** Data extracts follows **
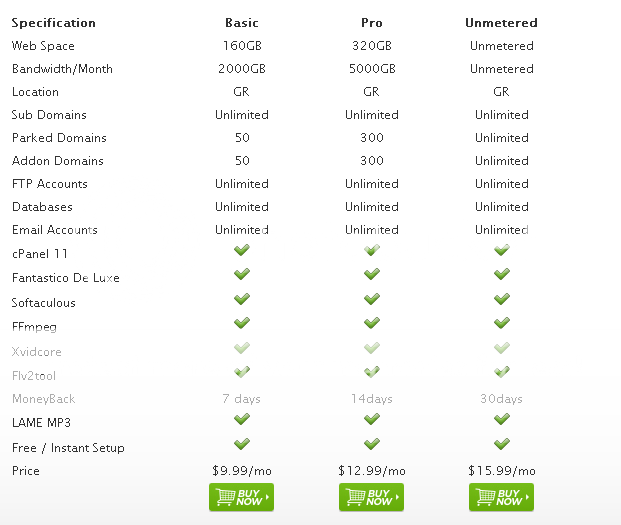Click the Flv2tool checkmark in Unmetered column
The height and width of the screenshot is (525, 621).
click(x=502, y=371)
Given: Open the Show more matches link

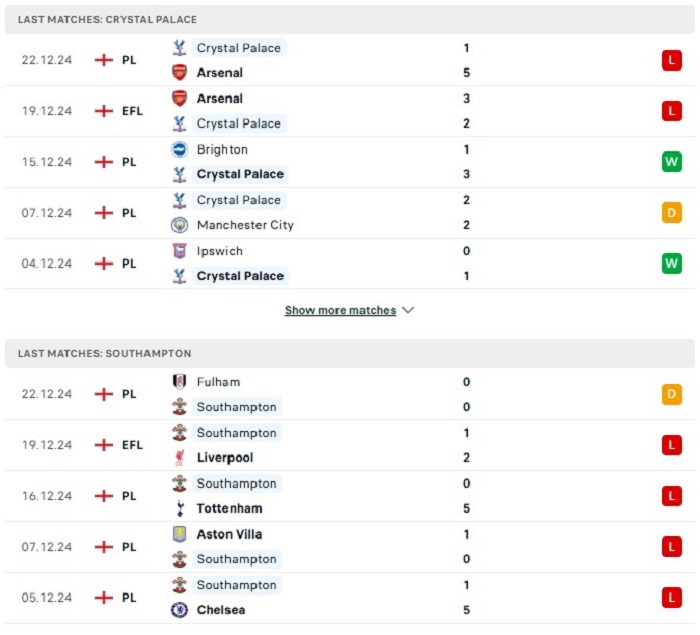Looking at the screenshot, I should pos(340,310).
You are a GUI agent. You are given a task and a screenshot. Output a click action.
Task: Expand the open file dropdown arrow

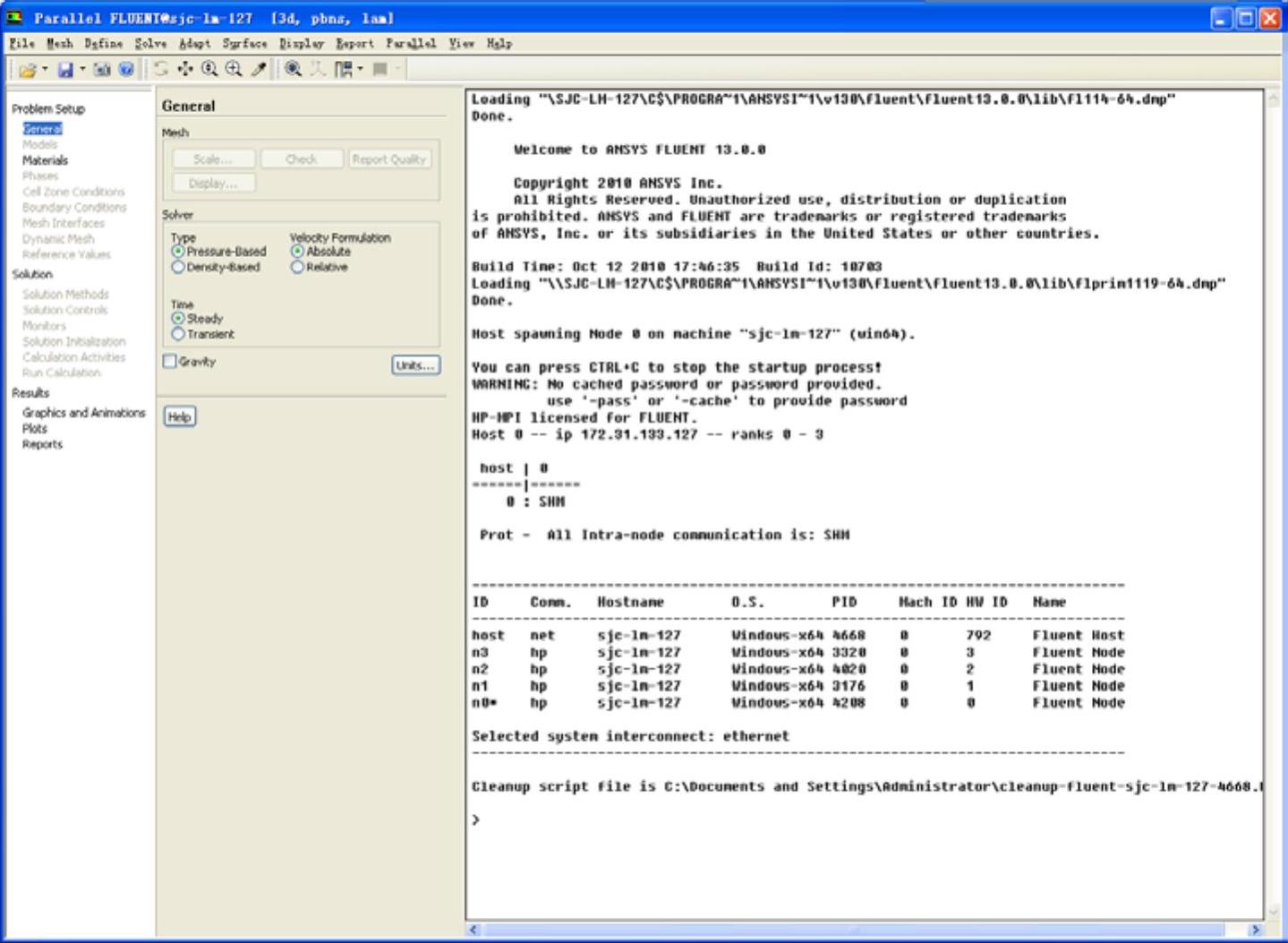(44, 69)
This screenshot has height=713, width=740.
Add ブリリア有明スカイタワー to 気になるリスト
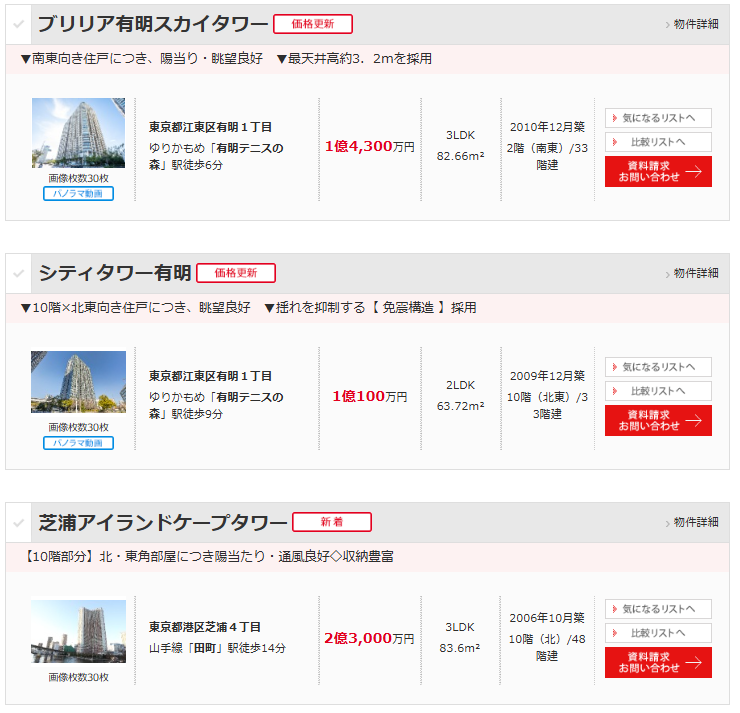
** End of Data extracts **
What the exercise asks —
Only the lines from the one containing "You are a GUI" through the last line of the data above, both included, belong in the reply, each restated exactly and without pictures.

Exercise output —
You are a GUI agent. You are given a task and a screenshot. Output a click action.
Task: Expand the open file dropdown arrow

(44, 69)
This screenshot has height=713, width=740.
Add ブリリア有明スカイタワー to 気になるリスト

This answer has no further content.